Волчий король присмотрелся к брату: нет, не врал, очень, очень боялся. Не за себя, за него, Мидира. Поэтому не был сожран в своем сне в первую же ночь: страх подтачивал Мэллина, но страх за брата делал его очень хитрым и непростым противником.
— Мидир, ну скажи хоть что-то! Мидир! Ну хоть руку сломай!
Мольба чистой воды. Переживает. Боится. И опять — не за себя.
Мидир шумно вздохнул, прихватил ладонями голову брата чуть крепче, тот замолчал и замер, заспанно моргая раскосыми глазами.
— Какое счастье, — глаза Мэллина вмиг распахнулись, — какое счастье, что ты у меня такой олень. Единственный. Неповторимый. Безрогий напрочь. Олень, которого невозможно догнать!
— Но-о… — видимо, собирался возразить, слова воспринимались не сразу, а по мере осознания на губах брата ширилась счастливая улыбка. — Да, я такой!
— А какой же ещё! Олень! Безрогий! — Мидир взрыкнул, вспомнил черный лед, облаву, оторванный голос, отпустил голову брата, чтобы перехватить, обнять, притянуть к себе завернутого в одеяло, живого и вихрастого. — И чтобы больше такого не было!
Мэллин засопел ему в сгиб шеи, фыркнул, выпростал руки из-под одеяла и обнял в ответ.
— А ты меня опять спас! Ты всегда меня спасаешь!
Брата била дрожь от пережитого или от холода, но одежда была сухой. Мидир коснулся ладонями его висков, погружая в сон, приговаривая для верности, что когда тот проснется, то будет полон сил и здоровья, и больше никто не посмеет навредить ему в снах.
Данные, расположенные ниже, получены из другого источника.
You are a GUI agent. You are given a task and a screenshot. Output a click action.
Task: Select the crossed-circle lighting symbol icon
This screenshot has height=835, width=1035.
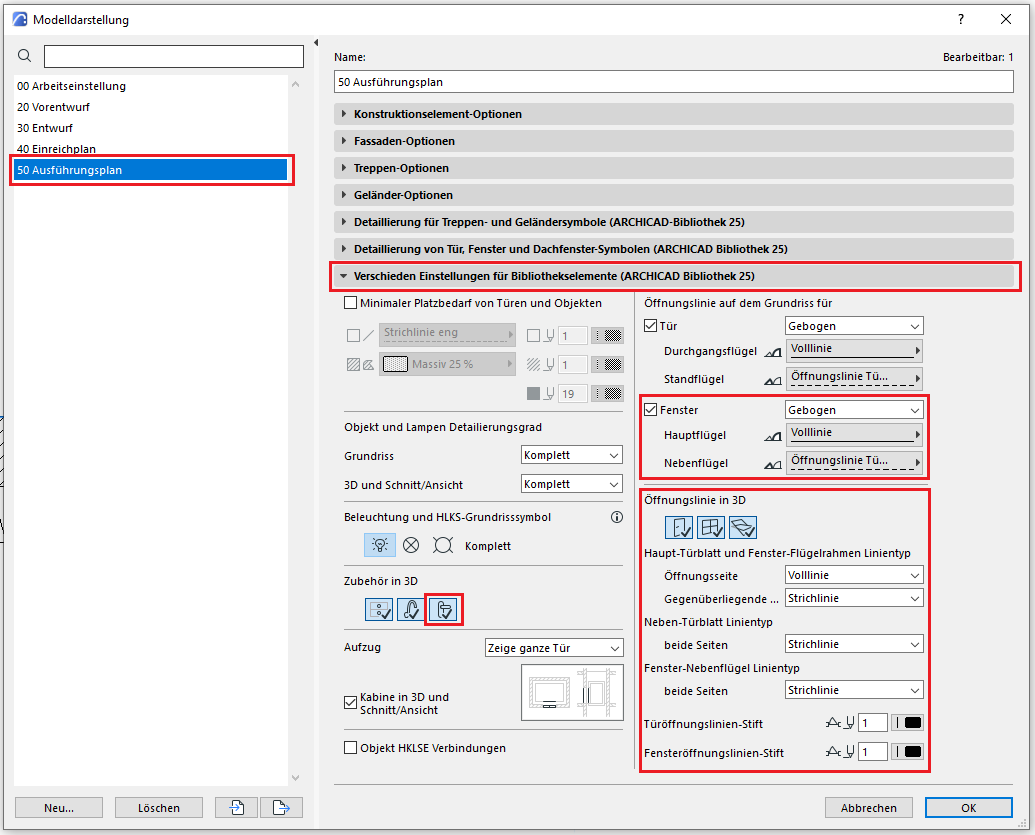pos(410,545)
— Охраняй, — бросил Мидир лоскутному Фелли. А потом все же не удержался от похвалы: — Хороший волк, добрый волк.
И был уверен, что тот моргнул в ответ.
Многое в их общем кошмаре беспокоило Мидира и со многим хотелось разобраться. Кто-то осознанно чинил зло брату в его же замке!..
Стоял самый темный час перед рассветом, когда короля волков его земля прикрывала особенно сильно. Черный зверь, лишенный зачатков магии, бесшумно скользил по траве, покрытой осенними слезами росы. Взял влево, через заповедный лес, приветливо погладивший волка опущенными лапами. Зверь легко миновал все патрули галатов, перевернул котелок в пылающий огонь и под шумок сунул нос в палатку Эохайда. Постоял на пороге словно в раздумии и прорысил дальше.
Два лагеря разделялись охраной еще большей, чем со стороны Черного замка. Тревогой от стражей воняло так, что Мидир поморщил нос и отвернул морду, останавливая себя от желания зверя — догнать и разорвать того, кто боится.
Но серое облако не пустило его внутрь. Зверь постоял, втягивая воздух, ощущая колыхание силы, магии, чуждой Нижнему миру. Обошел кругом и так же тихо вернулся в Черный замок.